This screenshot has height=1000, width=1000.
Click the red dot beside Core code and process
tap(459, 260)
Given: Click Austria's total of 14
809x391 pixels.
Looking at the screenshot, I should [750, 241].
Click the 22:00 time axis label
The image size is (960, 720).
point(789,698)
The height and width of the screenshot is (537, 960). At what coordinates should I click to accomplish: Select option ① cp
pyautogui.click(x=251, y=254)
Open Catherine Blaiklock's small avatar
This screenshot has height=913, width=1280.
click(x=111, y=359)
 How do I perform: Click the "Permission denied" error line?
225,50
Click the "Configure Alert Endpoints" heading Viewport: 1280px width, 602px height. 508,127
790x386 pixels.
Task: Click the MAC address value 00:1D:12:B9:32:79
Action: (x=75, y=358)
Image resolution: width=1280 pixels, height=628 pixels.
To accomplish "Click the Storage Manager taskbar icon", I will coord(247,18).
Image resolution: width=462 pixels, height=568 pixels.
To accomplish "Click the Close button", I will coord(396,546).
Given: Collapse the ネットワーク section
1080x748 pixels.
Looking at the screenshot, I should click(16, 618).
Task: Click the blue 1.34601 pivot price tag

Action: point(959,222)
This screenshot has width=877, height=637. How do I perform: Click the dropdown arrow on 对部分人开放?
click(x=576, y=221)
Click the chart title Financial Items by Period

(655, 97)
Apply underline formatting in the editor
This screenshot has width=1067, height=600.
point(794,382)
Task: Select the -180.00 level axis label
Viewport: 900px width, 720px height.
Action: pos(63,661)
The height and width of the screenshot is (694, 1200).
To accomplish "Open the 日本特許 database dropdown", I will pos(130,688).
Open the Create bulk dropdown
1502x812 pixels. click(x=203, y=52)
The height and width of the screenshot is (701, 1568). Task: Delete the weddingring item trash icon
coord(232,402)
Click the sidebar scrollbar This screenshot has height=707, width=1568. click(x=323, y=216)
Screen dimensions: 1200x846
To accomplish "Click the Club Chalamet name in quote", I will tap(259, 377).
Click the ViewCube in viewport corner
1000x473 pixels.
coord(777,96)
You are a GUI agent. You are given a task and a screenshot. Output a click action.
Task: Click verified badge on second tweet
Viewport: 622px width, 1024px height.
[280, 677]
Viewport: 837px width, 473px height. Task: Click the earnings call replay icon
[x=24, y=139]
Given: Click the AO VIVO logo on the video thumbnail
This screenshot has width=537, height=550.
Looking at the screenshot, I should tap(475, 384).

..............................

*WHAT THE TASK REQUIRES*. Output the complete set of records word for word.

*COMPLETED TASK*.
This screenshot has height=1000, width=1000.
Click the red dot beside Core code and process
tap(459, 260)
Given: Click Austria's total of 14
809x391 pixels.
Looking at the screenshot, I should [750, 241].
Click the 22:00 time axis label
The image size is (960, 720).
point(789,698)
The height and width of the screenshot is (537, 960). At what coordinates should I click to accomplish: Select option ① cp
pyautogui.click(x=251, y=254)
Open Catherine Blaiklock's small avatar
This screenshot has height=913, width=1280.
click(x=111, y=359)
 How do I perform: Click the "Permission denied" error line?
225,50
Click the "Configure Alert Endpoints" heading Viewport: 1280px width, 602px height. 508,127
790x386 pixels.
Task: Click the MAC address value 00:1D:12:B9:32:79
Action: (x=75, y=358)
Image resolution: width=1280 pixels, height=628 pixels.
To accomplish "Click the Storage Manager taskbar icon", I will coord(247,18).
Image resolution: width=462 pixels, height=568 pixels.
To accomplish "Click the Close button", I will coord(396,546).
Given: Collapse the ネットワーク section
1080x748 pixels.
Looking at the screenshot, I should click(16, 618).
Task: Click the blue 1.34601 pivot price tag

Action: point(959,222)
This screenshot has width=877, height=637. How do I perform: Click the dropdown arrow on 对部分人开放?
click(x=576, y=221)
Click the chart title Financial Items by Period

(655, 97)
Apply underline formatting in the editor
This screenshot has width=1067, height=600.
point(794,382)
Task: Select the -180.00 level axis label
Viewport: 900px width, 720px height.
Action: pos(63,661)
The height and width of the screenshot is (694, 1200).
To accomplish "Open the 日本特許 database dropdown", I will pos(130,688).
Open the Create bulk dropdown
1502x812 pixels. click(x=203, y=52)
The height and width of the screenshot is (701, 1568). Task: Delete the weddingring item trash icon
coord(232,402)
Click the sidebar scrollbar This screenshot has height=707, width=1568. click(x=323, y=216)
Screen dimensions: 1200x846
To accomplish "Click the Club Chalamet name in quote", I will tap(259, 377).
Click the ViewCube in viewport corner
1000x473 pixels.
coord(777,96)
You are a GUI agent. You are given a task and a screenshot. Output a click action.
Task: Click verified badge on second tweet
Viewport: 622px width, 1024px height.
[280, 677]
Viewport: 837px width, 473px height. Task: Click the earnings call replay icon
[x=24, y=139]
Given: Click the AO VIVO logo on the video thumbnail
This screenshot has width=537, height=550.
Looking at the screenshot, I should tap(475, 384).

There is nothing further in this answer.